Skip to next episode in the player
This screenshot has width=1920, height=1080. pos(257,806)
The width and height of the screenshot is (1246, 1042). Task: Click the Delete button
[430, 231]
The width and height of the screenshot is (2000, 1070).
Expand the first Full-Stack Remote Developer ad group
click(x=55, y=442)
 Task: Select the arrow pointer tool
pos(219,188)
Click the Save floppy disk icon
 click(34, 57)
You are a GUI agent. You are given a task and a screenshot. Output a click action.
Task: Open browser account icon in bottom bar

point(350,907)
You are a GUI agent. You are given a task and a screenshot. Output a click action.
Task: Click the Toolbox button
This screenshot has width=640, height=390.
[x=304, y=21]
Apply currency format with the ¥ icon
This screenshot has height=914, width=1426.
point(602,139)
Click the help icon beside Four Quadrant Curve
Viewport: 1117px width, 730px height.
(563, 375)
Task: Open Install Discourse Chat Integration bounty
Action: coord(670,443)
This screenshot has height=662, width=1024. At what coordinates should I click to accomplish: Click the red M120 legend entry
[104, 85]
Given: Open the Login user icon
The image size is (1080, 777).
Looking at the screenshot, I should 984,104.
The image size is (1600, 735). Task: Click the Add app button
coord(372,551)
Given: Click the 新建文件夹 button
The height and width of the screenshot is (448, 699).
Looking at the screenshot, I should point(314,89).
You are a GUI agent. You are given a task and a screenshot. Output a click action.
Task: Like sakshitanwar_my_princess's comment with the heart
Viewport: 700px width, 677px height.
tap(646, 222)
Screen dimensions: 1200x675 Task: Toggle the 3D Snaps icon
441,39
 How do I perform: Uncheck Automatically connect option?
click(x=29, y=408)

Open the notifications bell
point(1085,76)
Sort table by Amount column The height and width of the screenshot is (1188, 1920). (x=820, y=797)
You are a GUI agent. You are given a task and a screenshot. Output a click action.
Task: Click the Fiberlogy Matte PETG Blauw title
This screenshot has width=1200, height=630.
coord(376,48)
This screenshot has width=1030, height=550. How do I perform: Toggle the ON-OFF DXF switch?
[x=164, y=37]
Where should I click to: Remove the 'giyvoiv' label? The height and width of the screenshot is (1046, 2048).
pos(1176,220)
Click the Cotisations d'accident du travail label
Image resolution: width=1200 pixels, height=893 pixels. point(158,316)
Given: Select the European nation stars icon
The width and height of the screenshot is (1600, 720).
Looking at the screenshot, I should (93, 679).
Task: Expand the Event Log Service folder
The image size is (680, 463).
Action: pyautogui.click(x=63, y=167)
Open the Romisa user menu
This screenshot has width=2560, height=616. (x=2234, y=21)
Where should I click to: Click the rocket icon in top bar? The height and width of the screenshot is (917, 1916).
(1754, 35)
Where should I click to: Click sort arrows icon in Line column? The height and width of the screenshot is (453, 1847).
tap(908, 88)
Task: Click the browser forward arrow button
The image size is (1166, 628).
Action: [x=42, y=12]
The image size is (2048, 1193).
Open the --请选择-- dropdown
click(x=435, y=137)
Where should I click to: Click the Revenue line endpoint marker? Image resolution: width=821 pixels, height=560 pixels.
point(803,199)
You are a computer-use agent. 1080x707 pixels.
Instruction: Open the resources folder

§

Lay out everything in the material from the line containing "Sort table by" down to the line containing "This screenshot has width=2560, height=616.", both included, as a JSON list of strings with one string per line. Leave out blank lines.

Written reply >>
[
  "Sort table by Amount column The height and width of the screenshot is (1188, 1920). (x=820, y=797)",
  "You are a GUI agent. You are given a task and a screenshot. Output a click action.",
  "Task: Click the Fiberlogy Matte PETG Blauw title",
  "This screenshot has width=1200, height=630.",
  "coord(376,48)",
  "This screenshot has width=1030, height=550. How do I perform: Toggle the ON-OFF DXF switch?",
  "[x=164, y=37]",
  "Where should I click to: Remove the 'giyvoiv' label? The height and width of the screenshot is (1046, 2048).",
  "pos(1176,220)",
  "Click the Cotisations d'accident du travail label",
  "Image resolution: width=1200 pixels, height=893 pixels. point(158,316)",
  "Given: Select the European nation stars icon",
  "The width and height of the screenshot is (1600, 720).",
  "Looking at the screenshot, I should (93, 679).",
  "Task: Expand the Event Log Service folder",
  "The image size is (680, 463).",
  "Action: pyautogui.click(x=63, y=167)",
  "Open the Romisa user menu",
  "This screenshot has width=2560, height=616. (x=2234, y=21)"
]